Reproduce the rows below, substituting "terminal label" for every occurrence of "pin label" and changing nothing else.
* begin Exercise material *
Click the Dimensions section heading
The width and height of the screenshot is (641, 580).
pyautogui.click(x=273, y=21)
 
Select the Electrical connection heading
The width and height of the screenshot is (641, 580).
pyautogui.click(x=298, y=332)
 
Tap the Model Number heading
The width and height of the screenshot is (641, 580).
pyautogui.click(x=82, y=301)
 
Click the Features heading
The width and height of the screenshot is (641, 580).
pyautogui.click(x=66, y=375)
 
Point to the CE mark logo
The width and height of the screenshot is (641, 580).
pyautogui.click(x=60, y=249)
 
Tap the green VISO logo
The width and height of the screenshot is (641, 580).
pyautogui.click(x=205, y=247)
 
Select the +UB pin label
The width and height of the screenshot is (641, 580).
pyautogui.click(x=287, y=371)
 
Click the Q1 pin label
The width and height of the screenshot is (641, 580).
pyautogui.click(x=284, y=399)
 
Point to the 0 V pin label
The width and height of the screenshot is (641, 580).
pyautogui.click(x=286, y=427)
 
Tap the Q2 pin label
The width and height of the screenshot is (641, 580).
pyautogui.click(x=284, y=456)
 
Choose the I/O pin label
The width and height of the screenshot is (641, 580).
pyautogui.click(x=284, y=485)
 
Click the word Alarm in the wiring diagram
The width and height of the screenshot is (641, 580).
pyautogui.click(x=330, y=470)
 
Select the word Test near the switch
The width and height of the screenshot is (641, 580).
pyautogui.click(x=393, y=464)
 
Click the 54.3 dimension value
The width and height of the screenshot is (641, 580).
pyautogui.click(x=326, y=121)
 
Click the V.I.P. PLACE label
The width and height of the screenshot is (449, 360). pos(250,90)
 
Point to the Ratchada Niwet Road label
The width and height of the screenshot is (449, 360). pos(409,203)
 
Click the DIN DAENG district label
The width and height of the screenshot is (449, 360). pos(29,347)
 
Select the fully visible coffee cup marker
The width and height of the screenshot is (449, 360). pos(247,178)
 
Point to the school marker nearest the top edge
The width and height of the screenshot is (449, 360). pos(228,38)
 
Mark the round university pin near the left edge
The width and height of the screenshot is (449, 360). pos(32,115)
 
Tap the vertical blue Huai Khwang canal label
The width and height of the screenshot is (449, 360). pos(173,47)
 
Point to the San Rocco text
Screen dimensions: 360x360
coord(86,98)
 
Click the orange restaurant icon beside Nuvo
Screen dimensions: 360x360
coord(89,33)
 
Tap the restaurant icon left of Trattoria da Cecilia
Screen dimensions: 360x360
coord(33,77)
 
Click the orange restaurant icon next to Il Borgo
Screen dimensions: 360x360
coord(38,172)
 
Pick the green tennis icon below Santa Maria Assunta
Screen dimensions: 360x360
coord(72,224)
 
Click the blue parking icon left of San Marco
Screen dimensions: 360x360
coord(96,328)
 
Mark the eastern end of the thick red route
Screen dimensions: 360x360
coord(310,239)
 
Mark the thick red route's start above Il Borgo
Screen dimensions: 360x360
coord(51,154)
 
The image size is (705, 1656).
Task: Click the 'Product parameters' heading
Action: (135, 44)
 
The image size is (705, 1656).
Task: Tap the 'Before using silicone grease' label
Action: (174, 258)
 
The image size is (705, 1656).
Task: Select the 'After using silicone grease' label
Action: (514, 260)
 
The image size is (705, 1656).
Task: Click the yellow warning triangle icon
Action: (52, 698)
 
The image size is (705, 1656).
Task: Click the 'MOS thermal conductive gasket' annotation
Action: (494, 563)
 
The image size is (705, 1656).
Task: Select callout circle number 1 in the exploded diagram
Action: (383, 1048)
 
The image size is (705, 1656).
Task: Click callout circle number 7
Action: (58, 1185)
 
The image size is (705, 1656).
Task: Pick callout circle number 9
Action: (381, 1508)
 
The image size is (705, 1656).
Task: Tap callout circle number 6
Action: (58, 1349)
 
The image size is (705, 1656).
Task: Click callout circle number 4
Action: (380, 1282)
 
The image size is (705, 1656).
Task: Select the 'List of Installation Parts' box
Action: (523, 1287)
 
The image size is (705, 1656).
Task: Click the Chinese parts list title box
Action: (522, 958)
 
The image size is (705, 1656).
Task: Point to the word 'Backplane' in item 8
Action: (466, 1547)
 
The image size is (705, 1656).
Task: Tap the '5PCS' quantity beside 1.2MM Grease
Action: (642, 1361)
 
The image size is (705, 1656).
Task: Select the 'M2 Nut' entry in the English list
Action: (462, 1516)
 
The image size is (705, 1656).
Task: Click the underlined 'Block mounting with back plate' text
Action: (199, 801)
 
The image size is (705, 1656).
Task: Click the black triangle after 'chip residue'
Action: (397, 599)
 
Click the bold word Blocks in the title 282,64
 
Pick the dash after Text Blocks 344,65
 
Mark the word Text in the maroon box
* end Exercise material *
◆ Solution to the exercise
Click the Dimensions section heading
The width and height of the screenshot is (641, 580).
pyautogui.click(x=273, y=21)
 
Select the Electrical connection heading
The width and height of the screenshot is (641, 580).
pyautogui.click(x=298, y=332)
 
Tap the Model Number heading
The width and height of the screenshot is (641, 580).
pyautogui.click(x=82, y=301)
 
Click the Features heading
The width and height of the screenshot is (641, 580).
pyautogui.click(x=66, y=375)
 
Point to the CE mark logo
The width and height of the screenshot is (641, 580).
pyautogui.click(x=60, y=249)
 
Tap the green VISO logo
The width and height of the screenshot is (641, 580).
pyautogui.click(x=205, y=247)
 
Select the +UB terminal label
The width and height of the screenshot is (641, 580).
pyautogui.click(x=287, y=371)
 
Click the Q1 terminal label
The width and height of the screenshot is (641, 580).
pyautogui.click(x=284, y=399)
 
Point to the 0 V terminal label
The width and height of the screenshot is (641, 580).
pyautogui.click(x=286, y=427)
 
Tap the Q2 terminal label
The width and height of the screenshot is (641, 580).
pyautogui.click(x=284, y=456)
 
Choose the I/O terminal label
The width and height of the screenshot is (641, 580).
pyautogui.click(x=284, y=485)
 
Click the word Alarm in the wiring diagram
The width and height of the screenshot is (641, 580).
pyautogui.click(x=330, y=470)
 
Select the word Test near the switch
The width and height of the screenshot is (641, 580).
pyautogui.click(x=393, y=464)
 
Click the 54.3 dimension value
The width and height of the screenshot is (641, 580).
pyautogui.click(x=326, y=121)
 
Click the V.I.P. PLACE label
The width and height of the screenshot is (449, 360). pos(250,90)
 
Point to the Ratchada Niwet Road label
The width and height of the screenshot is (449, 360). pos(409,203)
 
Click the DIN DAENG district label
The width and height of the screenshot is (449, 360). pos(29,347)
 
Select the fully visible coffee cup marker
The width and height of the screenshot is (449, 360). pos(247,178)
 
Point to the school marker nearest the top edge
The width and height of the screenshot is (449, 360). pos(228,38)
 
Mark the round university pin near the left edge
The width and height of the screenshot is (449, 360). pos(32,115)
 
Tap the vertical blue Huai Khwang canal label
The width and height of the screenshot is (449, 360). pos(173,47)
 
Point to the San Rocco text
Screen dimensions: 360x360
coord(86,98)
 
Click the orange restaurant icon beside Nuvo
Screen dimensions: 360x360
coord(89,33)
 
Tap the restaurant icon left of Trattoria da Cecilia
Screen dimensions: 360x360
coord(33,77)
 
Click the orange restaurant icon next to Il Borgo
Screen dimensions: 360x360
coord(38,172)
 
Pick the green tennis icon below Santa Maria Assunta
Screen dimensions: 360x360
coord(72,224)
 
Click the blue parking icon left of San Marco
Screen dimensions: 360x360
coord(96,328)
 
Mark the eastern end of the thick red route
Screen dimensions: 360x360
coord(310,239)
 
Mark the thick red route's start above Il Borgo
Screen dimensions: 360x360
coord(51,154)
 
The image size is (705, 1656).
Task: Click the 'Product parameters' heading
Action: (135, 44)
 
The image size is (705, 1656).
Task: Tap the 'Before using silicone grease' label
Action: (174, 258)
 
The image size is (705, 1656).
Task: Select the 'After using silicone grease' label
Action: (514, 260)
 
The image size is (705, 1656).
Task: Click the yellow warning triangle icon
Action: (52, 698)
 
The image size is (705, 1656).
Task: Click the 'MOS thermal conductive gasket' annotation
Action: (494, 563)
 
The image size is (705, 1656).
Task: Select callout circle number 1 in the exploded diagram
Action: (383, 1048)
 
The image size is (705, 1656).
Task: Click callout circle number 7
Action: (58, 1185)
 
The image size is (705, 1656).
Task: Pick callout circle number 9
Action: (381, 1508)
 
The image size is (705, 1656).
Task: Tap callout circle number 6
Action: (58, 1349)
 
The image size is (705, 1656).
Task: Click callout circle number 4
Action: (380, 1282)
 
The image size is (705, 1656).
Task: Select the 'List of Installation Parts' box
Action: (523, 1287)
 
The image size is (705, 1656).
Task: Click the Chinese parts list title box
Action: (522, 958)
 
The image size is (705, 1656).
Task: Point to the word 'Backplane' in item 8
Action: (466, 1547)
 
The image size is (705, 1656).
Task: Tap the '5PCS' quantity beside 1.2MM Grease
Action: (642, 1361)
 
The image size is (705, 1656).
Task: Select the 'M2 Nut' entry in the English list
Action: (462, 1516)
 
The image size is (705, 1656).
Task: Click the underlined 'Block mounting with back plate' text
Action: (199, 801)
 
The image size is (705, 1656).
Task: Click the black triangle after 'chip residue'
Action: (397, 599)
 
Click the bold word Blocks in the title 282,64
 
Pick the dash after Text Blocks 344,65
 
Mark the word Text in the maroon box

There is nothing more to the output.